Squillace & Associates, P.C. can help you purchase or sell all or part of a business. We can also help you structure agreements (often referred to as “buy-sell” agreements) between the owners of a business to keep any part of the business from falling into the wrong hands. A buy-sell agreement allows the remaining owners or the company to buy out any single owner’s interest the event certain events take place; these events often include divorce, death, or termination from involvement in the business. For example, it is possible to protect the owners of a closely-held business “fund” buy-sell agreements with specially-tailored life insurance policies on each owner; this way, in the event of a trigger event, the proceeds can be applied to buy out that owner’s interest in the company. There are many solutions for succession planning in business ventures but it is essential to engage actively and early in creating the proper mechanisms and plans.
Businesses which operate internationally need to pay special attention to certain tax, contractual, intellectual property, regulatory, employment /agency issues which can be impacted by the laws of other countries. In addition, businesses which are fully or partially owned by people with an “international connection” may need to tailor their holing and succession planning in order to avoid any negative consequences that the existence of specific international connections can sometimes create. See International Estate & Business Planning for a more detailed discussion.

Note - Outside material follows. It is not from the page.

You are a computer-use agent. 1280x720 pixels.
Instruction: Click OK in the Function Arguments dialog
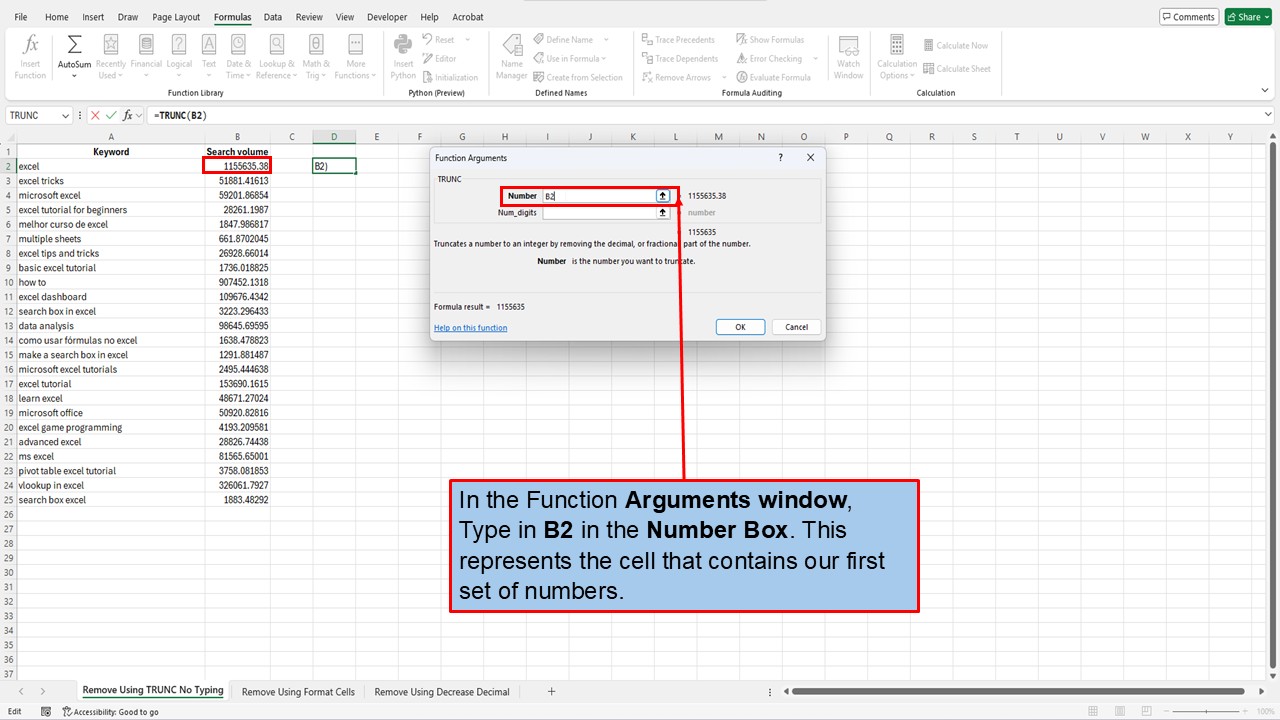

Data Privacy is an increasingly important part of every business plan. As of yet, the United States does not have centralized, formal legislation at the federal level regarding this issue, but does ensure the privacy and protection of data through the United States Privacy Act, the Safe Harbor Act and the Health Insurance Portability and Accountability Act. Businesses which, even as a small part of their operations, receive personal data from persons located outside of the U.S. may also be subject to additional rules. We are very fortunate to have Brian Olson, a Certified Information Privacy Professional, as part of our team. Brian helps business clients understand the privacy laws and regulations and develop policies for dealing with them in a way which is appropriate for the size and business sector in which the client operates.